Мою любимую свекровь Кори мы хоронили по католическим традициям. Мне трудно подобрать иное определение всему процессу, кроме как «достойно». Церковная служба. Прощальные слова детей (меня всегда поражала эта традиция встать за церковную кафедру и, сдерживая слезы, публично сказать несколько слов о любимом родном и только что ушедшем человеке – это какую надо иметь выдержку). Необязательно обращаться с длинными речами, можно прочитать стихотворение или рассказать короткую историю. И уже после самих похорон родственники собираются в зале или помещении церкви, чтобы выпить чашку кофе и пообщаться.
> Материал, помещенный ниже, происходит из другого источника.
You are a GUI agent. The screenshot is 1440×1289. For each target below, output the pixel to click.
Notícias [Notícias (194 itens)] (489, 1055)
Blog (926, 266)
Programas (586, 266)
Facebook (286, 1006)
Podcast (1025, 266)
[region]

«После церемонии мы переместились в небольшой зал. Там были кофе, чай и закуски. Алкоголя не было. Не скрою, я остро нуждалась в том, чтобы выплеснуть эмоции, поговорить об усопшей, вспомнить, какой она была, и услышать истории остальных о ее чувстве юмора, любви к людям, о том, как она вырастила детей и пережила войну. Тем более что вокруг было много людей, ее друзей и родственников, которые так много могли бы рассказать. Но ничего этого не было. Как будто все договорились, что все, оплакивание и скорбь закончились, теперь мы будем жить своей обычной жизнью. Я видела обычные светские улыбки на лицах большинства собравшихся. Дети Линды (а я знаю, как они рыдали и переживали, когда она умерла!) подходили к тем, кто приехал издалека, с кем давно не виделись, и занимали их обычной светской беседой не про маму, а о текущей жизни – как дела, как работа, как дети. Накрытого стола, суеты, тостов, воспоминаний об усопшей, слез – ничего этого не было. Поминок в нашем понимании не было. Мне тоже пришлось спрятать мои эмоции, потому что не хотелось выделяться», – рассказывает анонимный автор.
Смерть – это часть жизни. Но только здесь понимаешь, что стоит за этим навязшим в зубах выражением. У моего знакомого была смертельно больна любимая всей семьей родственница. Примерно за три недели до смерти в гостиную поставили… ее будущий гроб, чтобы дети могли расписать его яркими красками в качестве последнего подарка. Нидерланды были первой страной в мире, узаконившей эвтаназию, так как признание за человеком права самому распоряжаться не только жизнью, но и смертью очень логично вписывается в рациональный и трезвый подход даже к самым неизведанным и порой страшным вещам.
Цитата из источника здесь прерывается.